QUESTIONS TO ANSWER:
1. Reproduce the passage of the article on public cloud security mistakes starting with "How organisations get" and going on through "in public clouds.".
2. Write the next part of the article on public cloud security mistakes, picking up after its final sentence.

EXCERPTED PASSAGE below:

How organisations get public cloud security wrong

If, just a few years ago, you were to ask a CIO about their advice for securing a public cloud, the odds aren’t bad that their response would have been 'just don’t use one'. Today, you’re far more likely to get a nuanced response, the result of increased practical experience with both security and broader governance issues in public clouds.

However, as Oscar Wilde wrote, 'experience is the name that we give to our mistakes'. What follows are some of the security and governance-related mistakes that I’ve had related to me by a variety of architects, IT managers, and consultants that led to gaining experience.

Failure to take a business-based approach to risk

A lot of the pushback against the use of public clouds (and, for that matter, other trends such as employee-owned smartphones and laptops) has focused on the risks. Or the 'what could go wrong'. Risks certainly need to evaluated and perhaps mitigated. For example, an organisation might allow employees to use public cloud resources and personal devices but only if they use two-factor authentication.

End of EXCERPTED PASSAGE.
THE DATA below:

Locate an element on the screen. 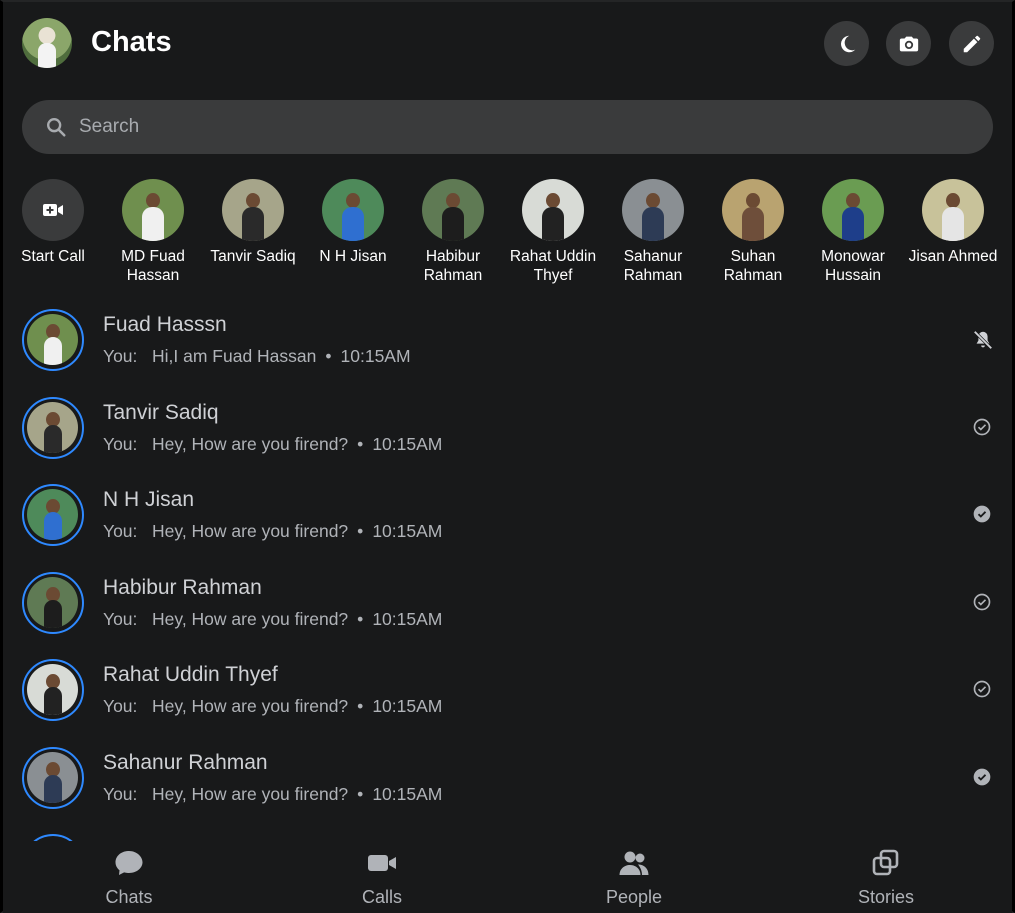  page-title: Chats is located at coordinates (132, 42).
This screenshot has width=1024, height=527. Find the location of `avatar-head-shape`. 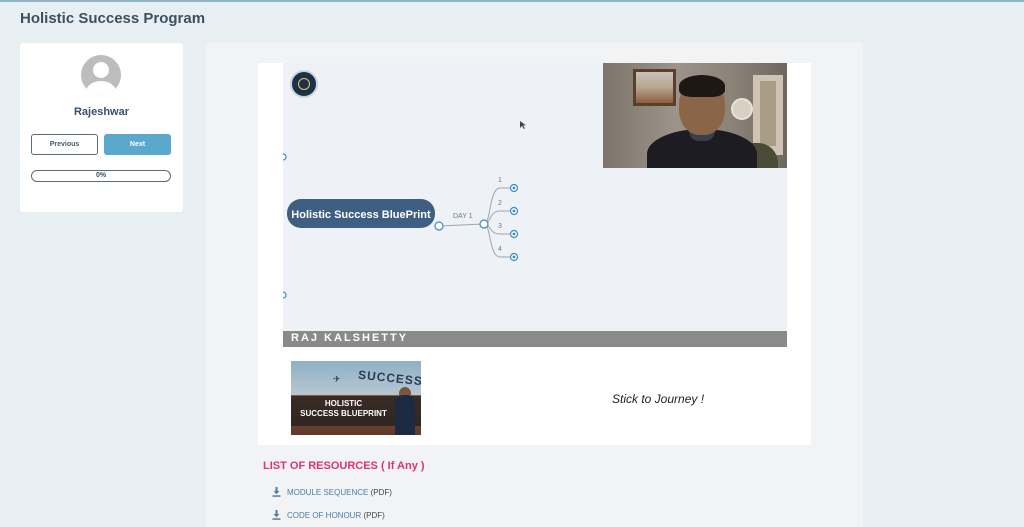

avatar-head-shape is located at coordinates (101, 70).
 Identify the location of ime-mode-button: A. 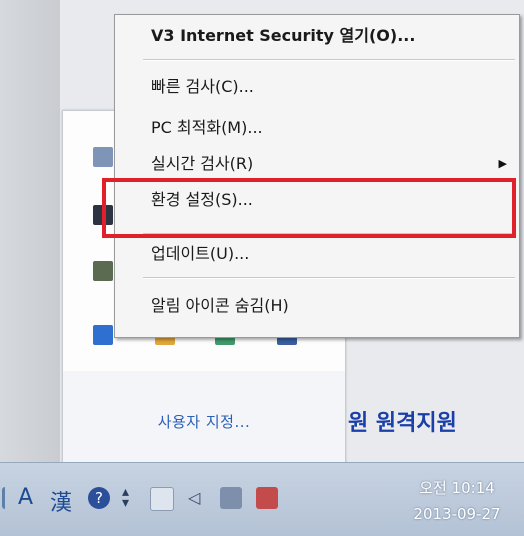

End of THE DATA.

RESULTS FOR THE EXERCISE:
1.
How organisations get public cloud security wrong

If, just a few years ago, you were to ask a CIO about their advice for securing a public cloud, the odds aren’t bad that their response would have been 'just don’t use one'. Today, you’re far more likely to get a nuanced response, the result of increased practical experience with both security and broader governance issues in public clouds.

2.
However, risks also need to be considered in a business context. Perhaps using some third-party service does introduce a new level or type of risk, such as the provider going out of business or discontinuing a service. But if the business benefit associated with getting access to, say, better customer analytics, is significant, perhaps the incremental risk is worthwhile. Or not. In any case, the risk has to be viewed in a broader context than a narrow IT-focused one.

Adopting a hardline stance that led to 'Shadow IT'

A widespread focus on risk, rather than cost/benefit, led directly in many cases to what came to be known as 'Shadow IT'. Faced with IT organisations that decided the safest and most secure approach was to simply prohibit (or perhaps 'take time to further study') public clouds and other new aspects of computing, lines of business and individual users just took out their credit cards. They procured services on their own.

This was (and is) not a problem in some cases; with technology so pervasive within modern businesses, it’s neither practical nor beneficial for IT to be involved in every technology decision. However, at the same time, IT can play a valuable role in establishing best practices for security and evaluating third-party solutions. Those benefits go away when decisions are effectively being hidden from the IT organisation.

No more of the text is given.